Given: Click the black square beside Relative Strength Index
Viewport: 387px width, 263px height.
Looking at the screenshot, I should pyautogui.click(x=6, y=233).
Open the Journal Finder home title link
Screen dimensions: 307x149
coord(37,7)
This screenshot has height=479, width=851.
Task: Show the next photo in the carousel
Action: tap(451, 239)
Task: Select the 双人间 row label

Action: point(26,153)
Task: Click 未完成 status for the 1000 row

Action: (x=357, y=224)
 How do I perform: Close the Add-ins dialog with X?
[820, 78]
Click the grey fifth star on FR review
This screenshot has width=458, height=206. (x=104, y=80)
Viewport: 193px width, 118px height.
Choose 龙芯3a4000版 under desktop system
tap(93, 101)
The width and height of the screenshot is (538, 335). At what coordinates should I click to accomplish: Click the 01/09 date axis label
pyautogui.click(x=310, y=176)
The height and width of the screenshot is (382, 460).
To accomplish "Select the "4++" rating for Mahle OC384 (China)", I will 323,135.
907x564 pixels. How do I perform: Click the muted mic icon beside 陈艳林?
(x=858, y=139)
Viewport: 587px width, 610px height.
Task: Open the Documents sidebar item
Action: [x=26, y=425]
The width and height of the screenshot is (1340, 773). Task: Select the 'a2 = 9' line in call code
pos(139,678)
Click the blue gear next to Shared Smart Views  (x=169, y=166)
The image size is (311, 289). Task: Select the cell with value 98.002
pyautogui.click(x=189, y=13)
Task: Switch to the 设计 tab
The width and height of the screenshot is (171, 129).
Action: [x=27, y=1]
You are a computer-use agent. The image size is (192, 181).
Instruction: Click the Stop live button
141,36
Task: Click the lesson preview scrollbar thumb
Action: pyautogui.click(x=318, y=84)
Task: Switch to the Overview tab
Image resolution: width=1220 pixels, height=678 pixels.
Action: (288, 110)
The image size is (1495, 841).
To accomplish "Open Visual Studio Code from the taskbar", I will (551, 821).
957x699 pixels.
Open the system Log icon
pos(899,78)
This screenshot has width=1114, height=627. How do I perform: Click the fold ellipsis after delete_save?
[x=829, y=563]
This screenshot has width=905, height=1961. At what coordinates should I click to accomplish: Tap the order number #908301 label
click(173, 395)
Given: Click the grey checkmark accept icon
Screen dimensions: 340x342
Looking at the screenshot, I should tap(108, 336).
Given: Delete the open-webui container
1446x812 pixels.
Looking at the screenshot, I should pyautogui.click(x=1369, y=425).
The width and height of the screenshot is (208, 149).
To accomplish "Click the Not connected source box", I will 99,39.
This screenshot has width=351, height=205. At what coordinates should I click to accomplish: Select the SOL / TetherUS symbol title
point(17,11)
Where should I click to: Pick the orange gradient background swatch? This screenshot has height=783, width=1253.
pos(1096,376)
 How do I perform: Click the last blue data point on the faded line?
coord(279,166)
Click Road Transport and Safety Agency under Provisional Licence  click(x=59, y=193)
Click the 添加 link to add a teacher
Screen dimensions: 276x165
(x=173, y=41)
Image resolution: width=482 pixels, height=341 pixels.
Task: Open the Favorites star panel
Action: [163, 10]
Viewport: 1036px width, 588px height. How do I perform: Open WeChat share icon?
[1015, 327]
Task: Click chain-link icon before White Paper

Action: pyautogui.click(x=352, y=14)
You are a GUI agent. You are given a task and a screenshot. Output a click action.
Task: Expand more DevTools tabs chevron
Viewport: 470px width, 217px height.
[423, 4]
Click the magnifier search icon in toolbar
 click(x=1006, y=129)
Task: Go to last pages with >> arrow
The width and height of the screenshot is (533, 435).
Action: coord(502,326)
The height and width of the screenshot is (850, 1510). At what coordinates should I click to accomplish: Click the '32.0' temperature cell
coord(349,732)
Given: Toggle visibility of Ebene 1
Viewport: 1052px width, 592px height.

WRITTEN PROBLEM - Can you output every line of the rows above as a numbered list, leaving out the blank lines?

SOLUTION -
1. Given: Click the black square beside Relative Strength Index
2. Viewport: 387px width, 263px height.
3. Looking at the screenshot, I should pyautogui.click(x=6, y=233).
4. Open the Journal Finder home title link
5. Screen dimensions: 307x149
6. coord(37,7)
7. This screenshot has height=479, width=851.
8. Task: Show the next photo in the carousel
9. Action: tap(451, 239)
10. Task: Select the 双人间 row label
11. Action: point(26,153)
12. Task: Click 未完成 status for the 1000 row
13. Action: (x=357, y=224)
14.  How do I perform: Close the Add-ins dialog with X?
15. [820, 78]
16. Click the grey fifth star on FR review
17. This screenshot has width=458, height=206. (x=104, y=80)
18. Viewport: 193px width, 118px height.
19. Choose 龙芯3a4000版 under desktop system
20. tap(93, 101)
21. The width and height of the screenshot is (538, 335). At what coordinates should I click to accomplish: Click the 01/09 date axis label
22. pyautogui.click(x=310, y=176)
23. The height and width of the screenshot is (382, 460).
24. To accomplish "Select the "4++" rating for Mahle OC384 (China)", I will 323,135.
25. 907x564 pixels. How do I perform: Click the muted mic icon beside 陈艳林?
26. (x=858, y=139)
27. Viewport: 587px width, 610px height.
28. Task: Open the Documents sidebar item
29. Action: [x=26, y=425]
30. The width and height of the screenshot is (1340, 773). Task: Select the 'a2 = 9' line in call code
31. pos(139,678)
32. Click the blue gear next to Shared Smart Views  (x=169, y=166)
33. The image size is (311, 289). Task: Select the cell with value 98.002
34. pyautogui.click(x=189, y=13)
35. Task: Switch to the 设计 tab
36. The width and height of the screenshot is (171, 129).
37. Action: [x=27, y=1]
38. You are a computer-use agent. The image size is (192, 181).
39. Instruction: Click the Stop live button
40. 141,36
41. Task: Click the lesson preview scrollbar thumb
42. Action: pyautogui.click(x=318, y=84)
43. Task: Switch to the Overview tab
44. Image resolution: width=1220 pixels, height=678 pixels.
45. Action: (288, 110)
46. The image size is (1495, 841).
47. To accomplish "Open Visual Studio Code from the taskbar", I will (551, 821).
48. 957x699 pixels.
49. Open the system Log icon
50. pos(899,78)
51. This screenshot has width=1114, height=627. How do I perform: Click the fold ellipsis after delete_save?
52. [x=829, y=563]
53. This screenshot has width=905, height=1961. At what coordinates should I click to accomplish: Tap the order number #908301 label
54. click(173, 395)
55. Given: Click the grey checkmark accept icon
56. Screen dimensions: 340x342
57. Looking at the screenshot, I should tap(108, 336).
58. Given: Delete the open-webui container
59. 1446x812 pixels.
60. Looking at the screenshot, I should pyautogui.click(x=1369, y=425).
61. The width and height of the screenshot is (208, 149).
62. To accomplish "Click the Not connected source box", I will 99,39.
63. This screenshot has width=351, height=205. At what coordinates should I click to accomplish: Select the SOL / TetherUS symbol title
64. point(17,11)
65. Where should I click to: Pick the orange gradient background swatch? This screenshot has height=783, width=1253.
66. pos(1096,376)
67.  How do I perform: Click the last blue data point on the faded line?
68. coord(279,166)
69. Click Road Transport and Safety Agency under Provisional Licence  click(x=59, y=193)
70. Click the 添加 link to add a teacher
71. Screen dimensions: 276x165
72. (x=173, y=41)
73. Image resolution: width=482 pixels, height=341 pixels.
74. Task: Open the Favorites star panel
75. Action: [163, 10]
76. Viewport: 1036px width, 588px height. How do I perform: Open WeChat share icon?
77. [1015, 327]
78. Task: Click chain-link icon before White Paper
79. Action: pyautogui.click(x=352, y=14)
80. You are a GUI agent. You are given a task and a screenshot. Output a click action.
81. Task: Expand more DevTools tabs chevron
82. Viewport: 470px width, 217px height.
83. [423, 4]
84. Click the magnifier search icon in toolbar
85.  click(x=1006, y=129)
86. Task: Go to last pages with >> arrow
87. The width and height of the screenshot is (533, 435).
88. Action: coord(502,326)
89. The height and width of the screenshot is (850, 1510). At what coordinates should I click to accomplish: Click the '32.0' temperature cell
90. coord(349,732)
91. Given: Toggle visibility of Ebene 1
92. Viewport: 1052px width, 592px height.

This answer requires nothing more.